ぼんやりと考えつつ、顔には出さないようにする。


「みんなそう思うよな。だが違う」


神妙な面持ちだったルドウィッグがにやりと笑った。


「──エレーナの婚約相手はリチャード殿下だ」


「ほっほんとですか?! お嬢さま!」


デュークが声を出すよりも先に、隣にいたリリアンが使用人の立場も忘れてエレーナに抱きついた。


「嘘ではないですよね」


エレーナの両頬を手で包んで覗き込んでいる。感極まった様子の彼女は、涙を浮かべ始めた。


「ほんとよ。嘘じゃないの」


エレーナははにかみながら微笑んだ。


「では何故目が腫れているのですか!」


「それは……その、少し手違いがあって」


早とちりして振られると思い、泣いてしまったなんて言えない。


「──泣かされたのか? あいつに?」


「お父様、殿下をあいつ呼ばわりは……」


相当腫れているのだろう。みるみるうちにルドウィッグの顔が険しくなる。というか馬車に一緒に乗ってきたのに今の今まで気が付かなかったのだろうか。

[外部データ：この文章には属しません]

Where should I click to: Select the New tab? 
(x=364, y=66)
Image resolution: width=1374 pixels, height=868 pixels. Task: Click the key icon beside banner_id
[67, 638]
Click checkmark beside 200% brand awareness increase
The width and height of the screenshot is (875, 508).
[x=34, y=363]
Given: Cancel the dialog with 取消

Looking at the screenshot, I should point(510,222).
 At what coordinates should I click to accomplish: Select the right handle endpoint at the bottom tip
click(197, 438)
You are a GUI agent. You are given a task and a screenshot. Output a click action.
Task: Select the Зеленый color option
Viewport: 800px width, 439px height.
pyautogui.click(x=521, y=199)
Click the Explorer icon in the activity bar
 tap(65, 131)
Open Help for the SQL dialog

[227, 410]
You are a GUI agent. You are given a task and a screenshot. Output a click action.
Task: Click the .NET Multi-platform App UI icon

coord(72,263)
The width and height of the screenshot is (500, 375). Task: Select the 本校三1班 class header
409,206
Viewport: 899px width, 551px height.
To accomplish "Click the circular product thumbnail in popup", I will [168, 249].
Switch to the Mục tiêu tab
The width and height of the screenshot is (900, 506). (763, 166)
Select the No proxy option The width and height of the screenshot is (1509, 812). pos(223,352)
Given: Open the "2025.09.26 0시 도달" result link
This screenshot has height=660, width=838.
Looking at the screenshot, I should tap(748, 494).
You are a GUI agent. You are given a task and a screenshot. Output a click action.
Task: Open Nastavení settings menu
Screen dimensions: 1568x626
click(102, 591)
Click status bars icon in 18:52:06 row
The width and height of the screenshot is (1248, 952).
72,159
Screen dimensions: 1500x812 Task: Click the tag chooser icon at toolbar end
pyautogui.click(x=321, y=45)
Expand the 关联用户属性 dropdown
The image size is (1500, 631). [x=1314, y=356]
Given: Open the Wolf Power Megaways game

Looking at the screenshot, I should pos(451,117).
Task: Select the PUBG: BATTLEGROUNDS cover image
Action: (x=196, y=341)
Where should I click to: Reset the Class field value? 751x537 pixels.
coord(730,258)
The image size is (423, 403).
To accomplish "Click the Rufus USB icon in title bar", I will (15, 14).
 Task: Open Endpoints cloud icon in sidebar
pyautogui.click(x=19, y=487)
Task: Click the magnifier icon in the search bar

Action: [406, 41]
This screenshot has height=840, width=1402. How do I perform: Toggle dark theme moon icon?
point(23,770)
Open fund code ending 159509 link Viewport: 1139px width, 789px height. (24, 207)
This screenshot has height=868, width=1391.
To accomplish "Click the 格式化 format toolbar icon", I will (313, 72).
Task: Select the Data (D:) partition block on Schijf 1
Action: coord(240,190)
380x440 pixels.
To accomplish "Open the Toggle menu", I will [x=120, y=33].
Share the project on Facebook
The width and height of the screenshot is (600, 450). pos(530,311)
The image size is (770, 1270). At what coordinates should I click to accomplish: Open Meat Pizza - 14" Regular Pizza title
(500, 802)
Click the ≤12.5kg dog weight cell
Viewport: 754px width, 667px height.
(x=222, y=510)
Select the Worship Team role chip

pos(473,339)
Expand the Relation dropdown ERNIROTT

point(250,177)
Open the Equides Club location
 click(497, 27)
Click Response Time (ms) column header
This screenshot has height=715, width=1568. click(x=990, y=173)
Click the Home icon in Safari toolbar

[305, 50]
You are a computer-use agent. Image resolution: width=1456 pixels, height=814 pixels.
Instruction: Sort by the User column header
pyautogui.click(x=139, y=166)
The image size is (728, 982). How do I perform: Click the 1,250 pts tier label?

「────やはり婚約を破棄しよう。あいつが可愛い娘を幸せに出来るはずがない」


踵を返してルドウィッグは馬車に引き返す。


「旦那様、お嬢様はこの歳までずっとリチャード殿下を追いかけていたのです。それをぶち壊すのはおやめ下さい」


リリアンが動いた。さりげなく恥ずかしいことを言っている。それを見てデュークも動く。


「旦那様、気持ちを鎮めてください。奥様に知られたら呆れられますよ。馬鹿なことをするなと」


「止めるな。そもそもあいつは行き遅れと呼ばれる歳までエレーナを放置していたんだ。今更腹が立ってきた。婚約するならもっと早くても良かったじゃないか」


「……リリアンさん暇な者を呼んできてください。二人では無理です」


デュークは言い、リリアンは屋敷内に駆けていく。応じた使用人達総出でようやくルドウィッグを止められ、話を聞いたヴィオレッタに夜遅くまで絞られたのだった。